Photo Credit: david_shankbone (Flickr).

It’s also important to mention that Denver may have had a couple very real reasons for not digging up the bodies – especially through the early 1900s.

The first reason was simple – there wasn’t great mapping of where the bodies were. Finding them would likely be very expensive and very time consuming.

The second reason is a bit more grim.

During the aforementioned CNN investigation, their reporters also talked to a professor at the Metropolitan State College of Denver who had studied the bodies. He found that some of the bodies belonged to smallpox victims, a highly contagious disease that results in disfiguration, extreme scarring, and often death.
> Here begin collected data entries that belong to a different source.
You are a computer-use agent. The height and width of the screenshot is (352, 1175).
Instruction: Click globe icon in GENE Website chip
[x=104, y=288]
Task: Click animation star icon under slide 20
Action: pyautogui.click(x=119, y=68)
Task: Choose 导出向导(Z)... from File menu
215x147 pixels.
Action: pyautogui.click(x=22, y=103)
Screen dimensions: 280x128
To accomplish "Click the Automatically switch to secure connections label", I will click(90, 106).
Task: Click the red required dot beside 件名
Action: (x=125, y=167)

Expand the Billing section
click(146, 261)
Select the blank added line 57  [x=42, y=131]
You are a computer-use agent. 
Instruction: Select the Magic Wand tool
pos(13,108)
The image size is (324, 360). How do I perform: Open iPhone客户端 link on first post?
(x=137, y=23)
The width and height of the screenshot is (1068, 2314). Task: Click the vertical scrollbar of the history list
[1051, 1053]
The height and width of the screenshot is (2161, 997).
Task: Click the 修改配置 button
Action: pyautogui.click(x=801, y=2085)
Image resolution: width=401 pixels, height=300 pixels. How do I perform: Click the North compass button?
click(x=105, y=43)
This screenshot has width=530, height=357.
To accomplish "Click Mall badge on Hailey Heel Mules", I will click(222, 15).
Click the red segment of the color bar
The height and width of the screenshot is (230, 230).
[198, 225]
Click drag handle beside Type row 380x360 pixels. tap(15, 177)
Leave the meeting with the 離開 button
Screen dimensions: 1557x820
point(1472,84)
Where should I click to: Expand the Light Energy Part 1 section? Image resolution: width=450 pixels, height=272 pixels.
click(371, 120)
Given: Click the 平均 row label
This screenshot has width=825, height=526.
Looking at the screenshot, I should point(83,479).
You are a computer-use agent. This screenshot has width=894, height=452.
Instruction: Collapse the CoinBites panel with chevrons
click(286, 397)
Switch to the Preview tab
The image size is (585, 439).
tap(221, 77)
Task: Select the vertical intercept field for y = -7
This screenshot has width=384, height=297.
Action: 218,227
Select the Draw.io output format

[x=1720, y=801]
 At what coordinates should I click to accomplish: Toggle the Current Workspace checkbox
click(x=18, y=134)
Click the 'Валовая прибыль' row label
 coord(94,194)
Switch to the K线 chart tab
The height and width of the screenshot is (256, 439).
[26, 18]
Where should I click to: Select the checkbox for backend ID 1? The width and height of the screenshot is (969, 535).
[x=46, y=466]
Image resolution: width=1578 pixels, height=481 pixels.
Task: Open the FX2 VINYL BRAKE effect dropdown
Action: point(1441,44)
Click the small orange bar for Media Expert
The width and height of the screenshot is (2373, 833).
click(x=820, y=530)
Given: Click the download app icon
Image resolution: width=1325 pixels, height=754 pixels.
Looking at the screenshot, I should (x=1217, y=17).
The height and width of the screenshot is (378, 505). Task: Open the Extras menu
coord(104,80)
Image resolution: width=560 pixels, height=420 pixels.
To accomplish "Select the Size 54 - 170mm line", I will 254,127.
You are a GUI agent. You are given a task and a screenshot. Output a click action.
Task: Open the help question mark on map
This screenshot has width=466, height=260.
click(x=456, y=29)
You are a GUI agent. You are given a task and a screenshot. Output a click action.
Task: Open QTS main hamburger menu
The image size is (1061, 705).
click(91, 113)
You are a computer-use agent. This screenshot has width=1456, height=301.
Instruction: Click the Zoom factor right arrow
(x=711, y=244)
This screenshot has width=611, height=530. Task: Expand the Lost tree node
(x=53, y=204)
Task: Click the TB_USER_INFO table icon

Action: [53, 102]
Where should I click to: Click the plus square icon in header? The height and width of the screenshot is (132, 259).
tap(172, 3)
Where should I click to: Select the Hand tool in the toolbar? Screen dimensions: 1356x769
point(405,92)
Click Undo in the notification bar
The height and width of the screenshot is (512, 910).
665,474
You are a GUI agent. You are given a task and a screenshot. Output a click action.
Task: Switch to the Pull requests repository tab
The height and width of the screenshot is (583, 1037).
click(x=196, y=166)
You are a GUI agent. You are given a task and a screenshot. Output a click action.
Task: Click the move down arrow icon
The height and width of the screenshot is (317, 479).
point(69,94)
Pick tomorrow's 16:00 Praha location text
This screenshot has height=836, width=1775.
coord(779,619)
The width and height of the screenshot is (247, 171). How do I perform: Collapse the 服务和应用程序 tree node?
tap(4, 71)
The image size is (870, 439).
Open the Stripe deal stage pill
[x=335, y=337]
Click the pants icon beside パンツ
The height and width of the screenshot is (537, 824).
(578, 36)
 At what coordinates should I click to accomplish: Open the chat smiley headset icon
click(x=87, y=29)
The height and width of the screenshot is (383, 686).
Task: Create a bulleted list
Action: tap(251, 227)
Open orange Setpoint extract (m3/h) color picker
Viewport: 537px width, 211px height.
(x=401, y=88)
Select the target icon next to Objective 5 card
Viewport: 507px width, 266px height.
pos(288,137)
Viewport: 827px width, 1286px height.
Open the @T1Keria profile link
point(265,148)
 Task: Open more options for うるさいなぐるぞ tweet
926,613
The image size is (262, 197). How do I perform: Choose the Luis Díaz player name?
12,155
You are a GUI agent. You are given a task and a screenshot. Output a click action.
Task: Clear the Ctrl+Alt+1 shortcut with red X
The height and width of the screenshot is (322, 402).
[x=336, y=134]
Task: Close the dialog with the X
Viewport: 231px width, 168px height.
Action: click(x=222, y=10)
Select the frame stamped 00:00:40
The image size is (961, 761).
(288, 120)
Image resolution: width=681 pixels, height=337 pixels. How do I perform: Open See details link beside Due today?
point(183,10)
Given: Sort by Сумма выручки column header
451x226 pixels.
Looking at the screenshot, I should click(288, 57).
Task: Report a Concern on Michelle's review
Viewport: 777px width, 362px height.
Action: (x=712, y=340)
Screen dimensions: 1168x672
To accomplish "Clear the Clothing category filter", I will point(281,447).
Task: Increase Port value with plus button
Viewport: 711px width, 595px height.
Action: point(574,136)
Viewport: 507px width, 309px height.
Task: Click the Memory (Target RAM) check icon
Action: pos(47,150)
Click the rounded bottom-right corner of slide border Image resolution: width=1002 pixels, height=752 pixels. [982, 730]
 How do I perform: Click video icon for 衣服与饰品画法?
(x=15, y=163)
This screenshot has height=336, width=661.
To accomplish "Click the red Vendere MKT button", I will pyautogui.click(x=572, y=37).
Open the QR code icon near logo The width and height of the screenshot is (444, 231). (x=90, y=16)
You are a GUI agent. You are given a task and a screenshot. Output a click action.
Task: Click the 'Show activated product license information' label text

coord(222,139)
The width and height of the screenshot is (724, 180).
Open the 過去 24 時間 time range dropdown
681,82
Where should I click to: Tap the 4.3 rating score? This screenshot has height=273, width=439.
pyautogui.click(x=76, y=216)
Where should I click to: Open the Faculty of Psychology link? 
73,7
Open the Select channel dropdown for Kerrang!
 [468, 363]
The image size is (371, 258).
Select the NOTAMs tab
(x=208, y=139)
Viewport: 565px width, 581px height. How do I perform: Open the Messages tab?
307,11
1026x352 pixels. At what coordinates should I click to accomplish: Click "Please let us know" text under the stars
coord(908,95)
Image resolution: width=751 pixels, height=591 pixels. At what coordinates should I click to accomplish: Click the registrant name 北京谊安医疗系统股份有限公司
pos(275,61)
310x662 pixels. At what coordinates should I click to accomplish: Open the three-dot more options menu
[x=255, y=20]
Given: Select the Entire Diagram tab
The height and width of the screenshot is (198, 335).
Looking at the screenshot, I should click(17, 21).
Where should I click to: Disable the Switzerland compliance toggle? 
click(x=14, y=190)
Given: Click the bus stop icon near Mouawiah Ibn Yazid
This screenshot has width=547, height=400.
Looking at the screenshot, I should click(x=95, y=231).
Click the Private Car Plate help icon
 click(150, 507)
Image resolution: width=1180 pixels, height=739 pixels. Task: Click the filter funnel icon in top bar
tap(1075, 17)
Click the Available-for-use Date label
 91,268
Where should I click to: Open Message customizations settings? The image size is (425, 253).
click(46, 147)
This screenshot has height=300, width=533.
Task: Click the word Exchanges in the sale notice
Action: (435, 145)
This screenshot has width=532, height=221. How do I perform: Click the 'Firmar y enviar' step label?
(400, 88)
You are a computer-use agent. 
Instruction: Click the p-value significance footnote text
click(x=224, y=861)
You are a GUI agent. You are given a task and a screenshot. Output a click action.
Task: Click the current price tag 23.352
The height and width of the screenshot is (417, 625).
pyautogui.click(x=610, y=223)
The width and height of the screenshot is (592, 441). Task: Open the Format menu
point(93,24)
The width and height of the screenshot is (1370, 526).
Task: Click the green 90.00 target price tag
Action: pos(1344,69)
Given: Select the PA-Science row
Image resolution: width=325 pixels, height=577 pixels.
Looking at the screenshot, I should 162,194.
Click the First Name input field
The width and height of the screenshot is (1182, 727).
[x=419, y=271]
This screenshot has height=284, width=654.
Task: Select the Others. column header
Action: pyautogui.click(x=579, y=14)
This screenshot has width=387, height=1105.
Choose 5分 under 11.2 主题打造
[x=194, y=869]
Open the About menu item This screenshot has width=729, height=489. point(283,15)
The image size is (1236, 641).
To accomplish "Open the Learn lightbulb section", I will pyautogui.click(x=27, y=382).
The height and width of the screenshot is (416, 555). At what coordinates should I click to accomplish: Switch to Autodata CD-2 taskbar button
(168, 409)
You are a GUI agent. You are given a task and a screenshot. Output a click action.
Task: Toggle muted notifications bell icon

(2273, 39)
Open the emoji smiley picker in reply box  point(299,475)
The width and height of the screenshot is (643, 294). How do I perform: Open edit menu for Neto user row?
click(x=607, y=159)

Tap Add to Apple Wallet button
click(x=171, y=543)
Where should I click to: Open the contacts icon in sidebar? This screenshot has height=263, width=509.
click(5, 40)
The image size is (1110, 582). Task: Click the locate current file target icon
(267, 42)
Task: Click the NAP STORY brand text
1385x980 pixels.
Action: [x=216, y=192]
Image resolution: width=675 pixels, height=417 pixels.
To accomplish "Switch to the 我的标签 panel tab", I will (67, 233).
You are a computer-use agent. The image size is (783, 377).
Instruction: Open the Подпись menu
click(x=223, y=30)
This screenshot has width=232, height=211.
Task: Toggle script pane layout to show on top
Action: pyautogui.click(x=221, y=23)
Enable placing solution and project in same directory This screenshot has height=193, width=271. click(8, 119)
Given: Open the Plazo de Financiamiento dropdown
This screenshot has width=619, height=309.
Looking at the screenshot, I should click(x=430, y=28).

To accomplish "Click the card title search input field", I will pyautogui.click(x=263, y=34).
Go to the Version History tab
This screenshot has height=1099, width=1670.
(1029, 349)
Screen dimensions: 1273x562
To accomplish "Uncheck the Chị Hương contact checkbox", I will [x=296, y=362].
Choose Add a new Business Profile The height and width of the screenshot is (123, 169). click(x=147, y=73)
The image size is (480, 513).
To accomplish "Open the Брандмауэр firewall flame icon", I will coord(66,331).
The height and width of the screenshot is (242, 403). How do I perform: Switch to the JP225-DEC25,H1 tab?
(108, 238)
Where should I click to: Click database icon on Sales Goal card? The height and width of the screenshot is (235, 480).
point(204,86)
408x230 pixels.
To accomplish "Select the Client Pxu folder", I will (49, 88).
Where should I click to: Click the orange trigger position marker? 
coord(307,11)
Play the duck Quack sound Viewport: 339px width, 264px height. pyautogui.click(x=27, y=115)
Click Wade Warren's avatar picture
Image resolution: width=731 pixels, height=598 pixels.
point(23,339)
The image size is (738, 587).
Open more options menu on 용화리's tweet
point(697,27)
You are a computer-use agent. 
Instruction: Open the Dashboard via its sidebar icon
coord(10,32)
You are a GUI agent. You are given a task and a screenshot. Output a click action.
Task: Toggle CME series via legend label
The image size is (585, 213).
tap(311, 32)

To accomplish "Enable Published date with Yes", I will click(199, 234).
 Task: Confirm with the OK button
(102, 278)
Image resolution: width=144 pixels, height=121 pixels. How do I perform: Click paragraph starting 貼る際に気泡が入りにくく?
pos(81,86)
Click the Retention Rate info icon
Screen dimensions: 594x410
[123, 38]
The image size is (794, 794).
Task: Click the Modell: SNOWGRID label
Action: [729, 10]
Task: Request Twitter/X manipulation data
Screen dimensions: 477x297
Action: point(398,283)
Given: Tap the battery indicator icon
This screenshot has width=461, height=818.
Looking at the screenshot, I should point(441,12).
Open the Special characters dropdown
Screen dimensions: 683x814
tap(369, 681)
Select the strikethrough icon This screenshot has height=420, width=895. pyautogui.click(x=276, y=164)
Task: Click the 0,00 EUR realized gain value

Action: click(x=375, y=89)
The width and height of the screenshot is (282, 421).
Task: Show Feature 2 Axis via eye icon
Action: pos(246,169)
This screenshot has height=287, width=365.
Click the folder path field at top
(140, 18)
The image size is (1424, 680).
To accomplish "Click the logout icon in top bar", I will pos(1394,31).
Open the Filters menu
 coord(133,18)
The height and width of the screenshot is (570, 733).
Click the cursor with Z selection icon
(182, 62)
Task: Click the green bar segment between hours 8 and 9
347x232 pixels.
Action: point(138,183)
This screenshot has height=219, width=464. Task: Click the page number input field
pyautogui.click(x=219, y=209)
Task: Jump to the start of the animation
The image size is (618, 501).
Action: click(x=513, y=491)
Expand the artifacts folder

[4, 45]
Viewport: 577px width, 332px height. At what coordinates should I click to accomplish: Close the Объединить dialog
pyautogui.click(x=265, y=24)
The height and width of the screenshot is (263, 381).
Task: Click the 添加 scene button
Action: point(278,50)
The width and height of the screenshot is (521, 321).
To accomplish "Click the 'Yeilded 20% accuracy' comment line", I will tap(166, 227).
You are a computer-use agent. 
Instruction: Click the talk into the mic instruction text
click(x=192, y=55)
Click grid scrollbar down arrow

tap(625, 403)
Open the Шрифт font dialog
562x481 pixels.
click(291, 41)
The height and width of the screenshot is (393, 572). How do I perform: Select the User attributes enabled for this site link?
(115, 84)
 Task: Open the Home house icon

In other words, there was the concern that digging up these forsaken remains might expose people in the Mile High City to smallpox. Smallpox was still a threat in America during the years and decades surrounding McGovern’s contract, leading to 226 deaths in Denver during the single year of 1922.

As for how long viable smallpox can linger on a dead body, there was one case in 1759 in which an entire village in England may have become infected days after the accidental opening of a smallpox victim’s casket that had been buried 30 years prior.

It’s worth mentioning that this case comes from an article originally published in 1976, with a lot of research on smallpox taking place since then. But the question remains – how long can smallpox survive on human remains?

According to an article published by the BBC in 2014, one attempt to answer this question took place at locations in Alaska and Siberia, when the buried bodies of smallpox victims were dug up, thawed, and examined to determine if they could still be infectious. None of these bodies were hosting viable viruses.

Another study specifically looking at historical relics and whether or not they can carry the smallpox virus overtime mentions a case where the virus was detected to be viable 13 years after being active in a smallpox patient. That being said, this research study concludes in mentioning that while it’s “reasonable to postulate” that viruses can survive for long periods of time when they’re surrounded by protein matter that protects them, risk of transmission is “nonexistent” from archaeological relics.

In other words, it’s extremely unlikely that there would still be any sort of smallpox risk from these bodies buried in Cheesman Park. Though routine vaccination for smallpox in America stopped in 1972 following national eradication of the virus from the country, these remains would most likely not be carrying any form of this virus that would still be transmittable.

While it’s reasonable to assume that there’s no chance of catching this deadly virus during your next sunny summer stroll through this iconic Denver outdoor space, on a rainy day, there’s still a very slim chance you might spot something odd creeping up from beneath the dirt in Cheesman Park.